Could you print the material verbatim, starting with the line that contains "The image size is (543, 476)." and going on through the line that contains "I will coord(443,132)."?
— START OF MATERIAL FOR THE TASK —
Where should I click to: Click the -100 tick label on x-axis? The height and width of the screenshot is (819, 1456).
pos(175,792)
— END OF MATERIAL FOR THE TASK —
— START OF MATERIAL FOR THE TASK —
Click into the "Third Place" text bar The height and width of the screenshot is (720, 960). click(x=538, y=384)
— END OF MATERIAL FOR THE TASK —
— START OF MATERIAL FOR THE TASK —
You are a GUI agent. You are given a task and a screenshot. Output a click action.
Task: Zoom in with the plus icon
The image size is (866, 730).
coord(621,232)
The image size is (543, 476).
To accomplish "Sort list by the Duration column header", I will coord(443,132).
— END OF MATERIAL FOR THE TASK —
→ RESULT
The image size is (543, 476).
To accomplish "Sort list by the Duration column header", I will coord(443,132).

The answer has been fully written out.